DIRECTIONS: Images are not part of the copy; transcribe all the data exactly.
━━━━━ GIVEN RECORDS ━━━━━
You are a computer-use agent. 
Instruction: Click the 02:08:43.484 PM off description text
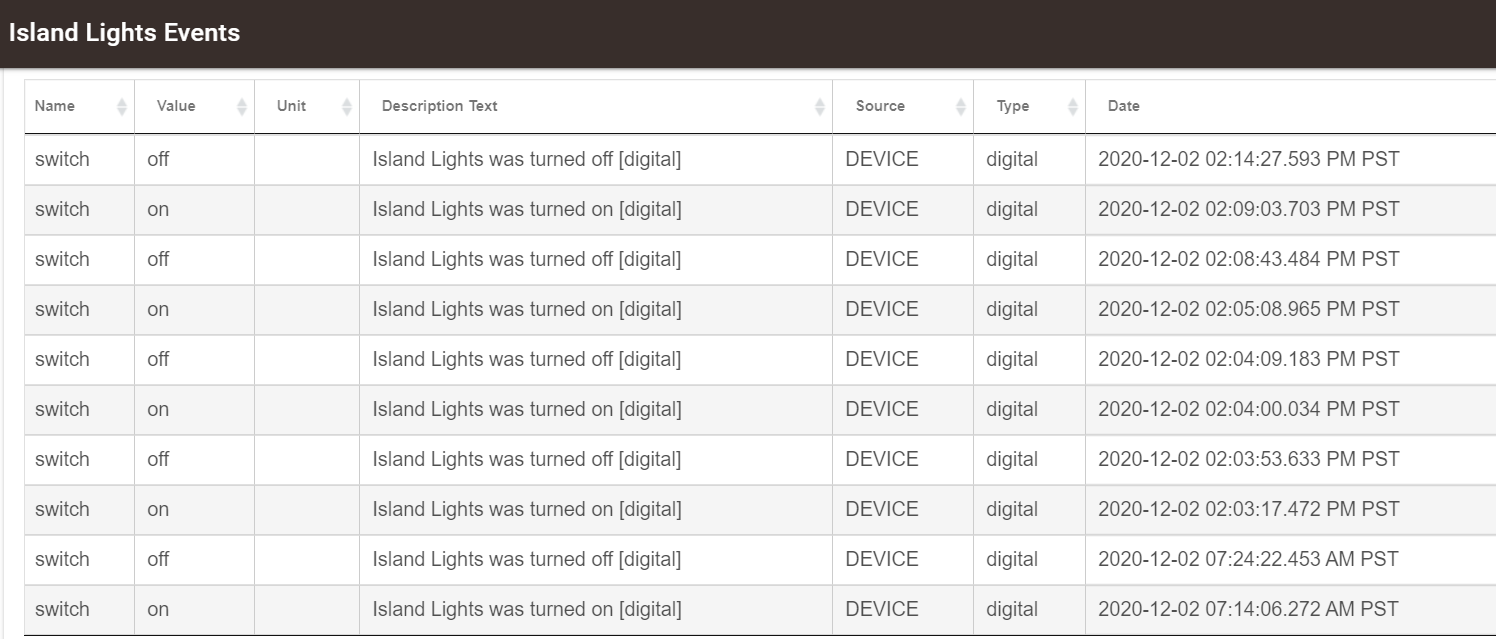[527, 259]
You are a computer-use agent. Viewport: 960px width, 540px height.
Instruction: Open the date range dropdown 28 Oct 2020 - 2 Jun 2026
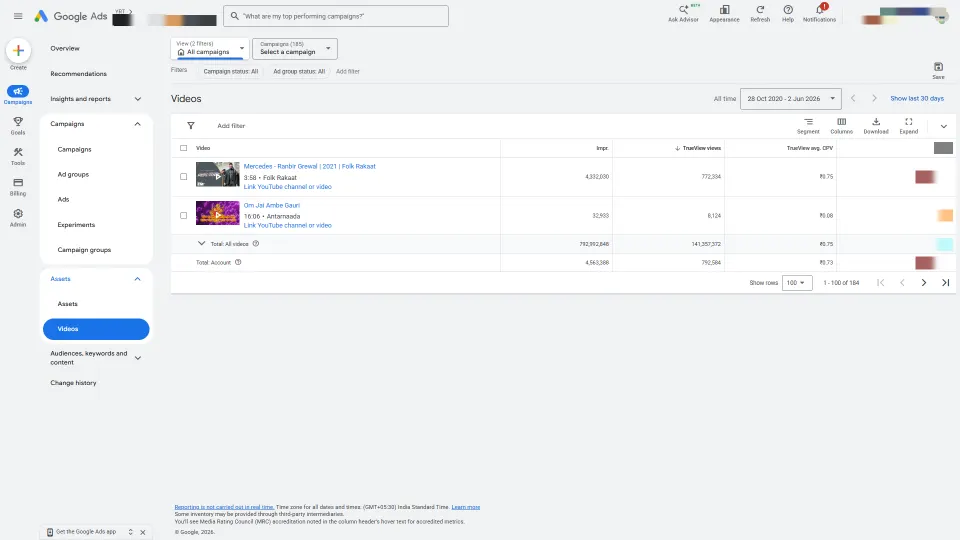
━━━━━
RESPONSE:
You are a computer-use agent. 
Instruction: Click the 02:08:43.484 PM off description text
[527, 259]
You are a computer-use agent. Viewport: 960px width, 540px height.
Instruction: Open the date range dropdown 28 Oct 2020 - 2 Jun 2026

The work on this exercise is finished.